There are several types of anxiety disorders, including generalized anxiety, social anxiety, phobias, post-traumatic stress disorder and panic disorder. Having any one of these disorders may lead a person to abuse drugs or alcohol, which may end up as an addiction. No matter how the cycle begins, it is a vicious one. Anxiety disorders can lead a person to drink or drinking may cause anxiety. One feeds the other. Without treatment, the cycle can cause real damage.

Sometimes it is the treatment of the anxiety disorder that leads to substance abuse and addiction. Anxiety disorders are often treated with a class of prescription medications called benzodiazepines.

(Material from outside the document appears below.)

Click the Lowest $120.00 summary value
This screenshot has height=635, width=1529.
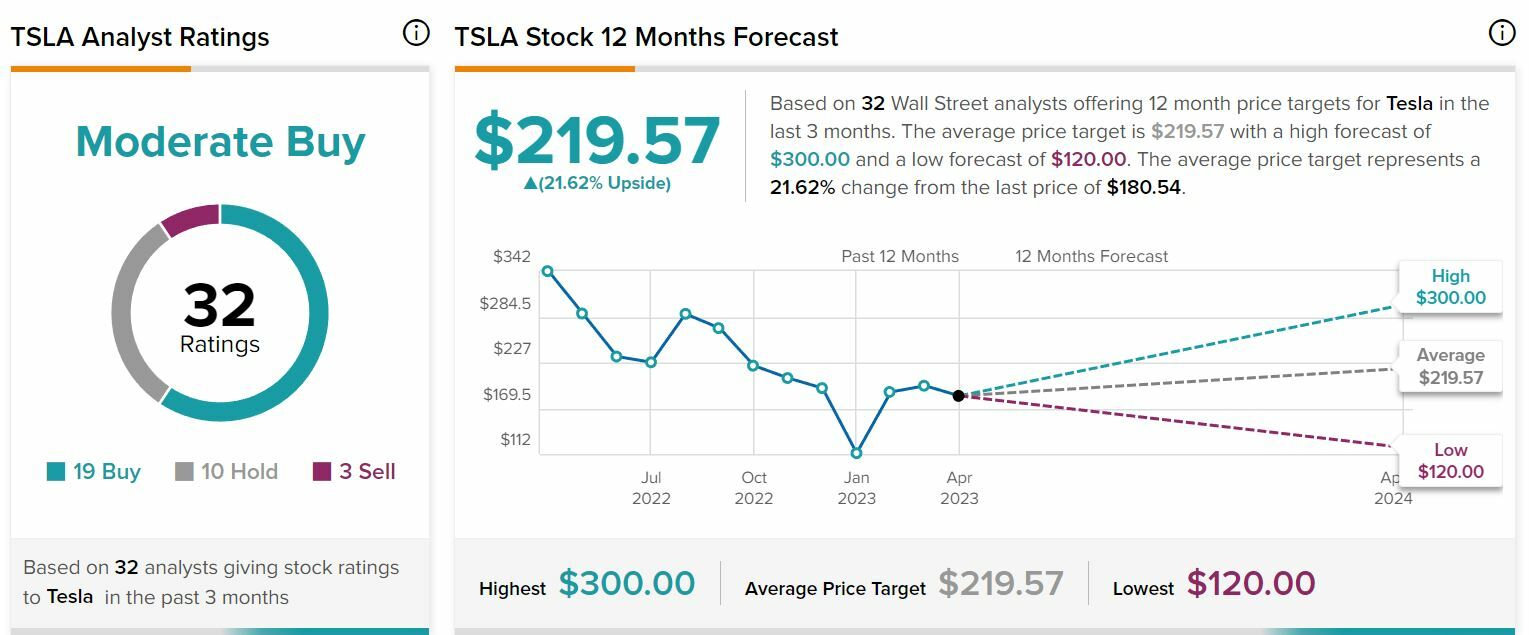(1250, 584)
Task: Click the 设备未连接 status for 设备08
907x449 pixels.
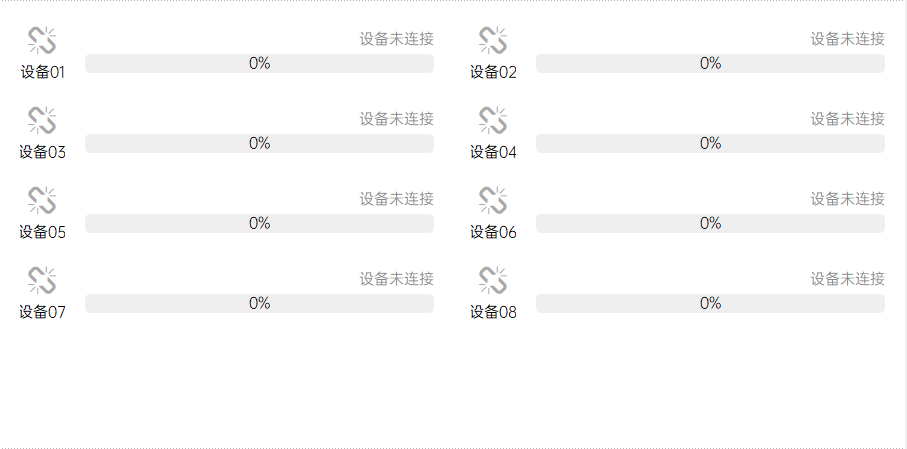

These drugs induce relaxation and have the potential to treat anxiety, but they are also addictive. It is not uncommon for a patient being treated in this way to develop a substance use disorder.

Treating Anxiety Without Medication

Too often patients with anxiety are given medication as a quick fix. Instead of going through therapy to learn coping mechanisms for situations that cause anxiety, many patients are just prescribed benzodiazepines. While medications are a useful tool, many therapists and psychologists agree that drugs should not be the only solution to the problem of anxiety. When patients work through therapy, they learn techniques - like muscle relaxation, guided imagery and mindfulness - that help them deal with stress and anxiety without resorting to medication. By not relying on medication alone, caregivers can reduce the incidence of addiction in people with anxiety disorders.

One of the most commonly used types of therapy, and one that can help patients with anxiety, is cognitive behavioral therapy, or CBT. Research shows that it is an effective way to reduce symptoms of anxiety disorders. CBT involves analyzing the negative thoughts that lead to anxiety and learning to alter the resulting behaviors. It helps patients to be aware of how they think and react and how this contributes to their anxiety. It also helps them learn to change those thoughts and reactions.

Anxiety disorders are common and they affect millions of people. Addiction also affects millions of people, and the two problems often occur together. When anxiety is treated effectively, with hard work put into therapy, patients can learn to cope with negative thoughts and feelings without turning to drugs or alcohol.